## [EXERCISE BRIEF]
Although the records contain pictures, print none of them; print exactly the lines from the one with "You are a GUI" through the last line.

## [TASK DATA]
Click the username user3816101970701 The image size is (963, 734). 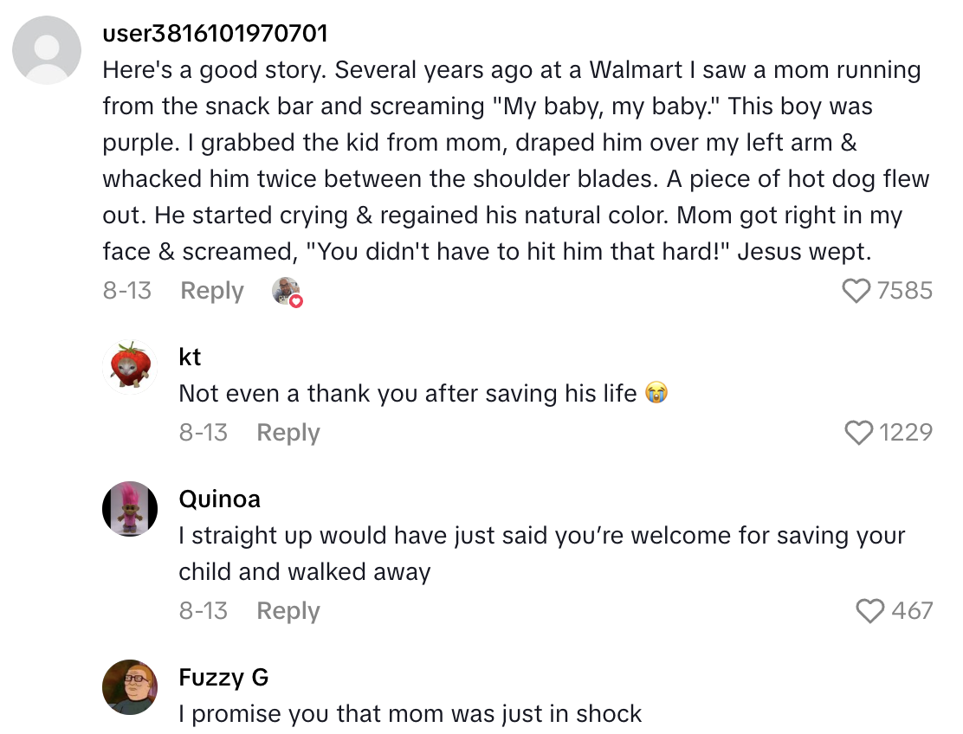tap(215, 33)
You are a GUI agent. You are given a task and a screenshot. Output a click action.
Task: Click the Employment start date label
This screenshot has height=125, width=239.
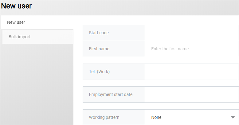(x=111, y=94)
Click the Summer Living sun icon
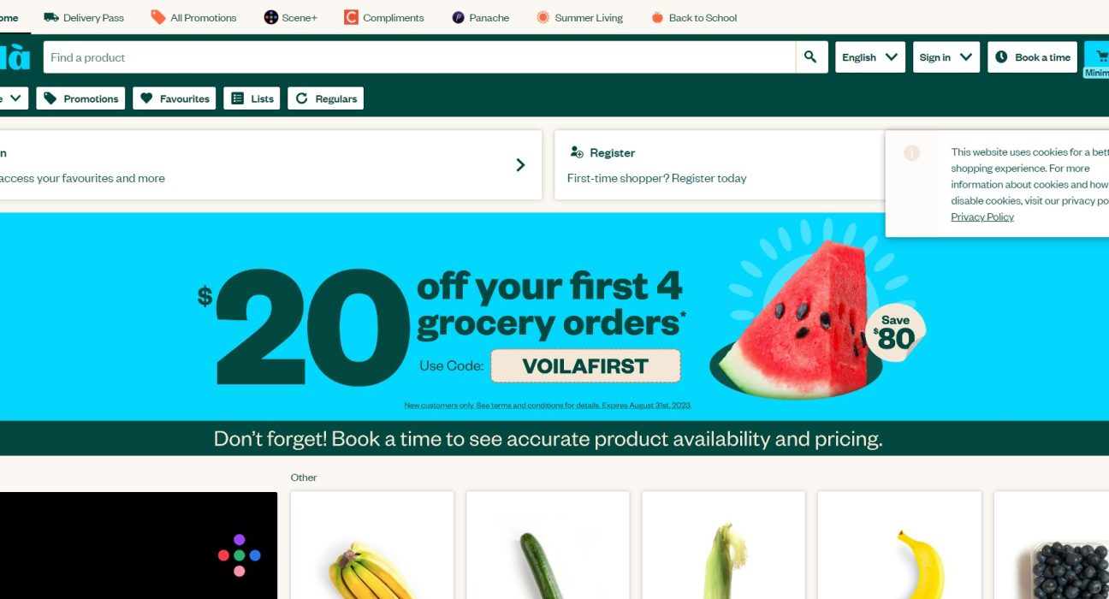Screen dimensions: 1109x599 point(543,17)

## [FINISHED EXERCISE]
You are a GUI agent. You are given a task and a screenshot. Output a click action.
Task: Click the Employment start date label
This screenshot has height=125, width=239.
(x=111, y=94)
Click the Summer Living sun icon
Screen dimensions: 1109x599 point(543,17)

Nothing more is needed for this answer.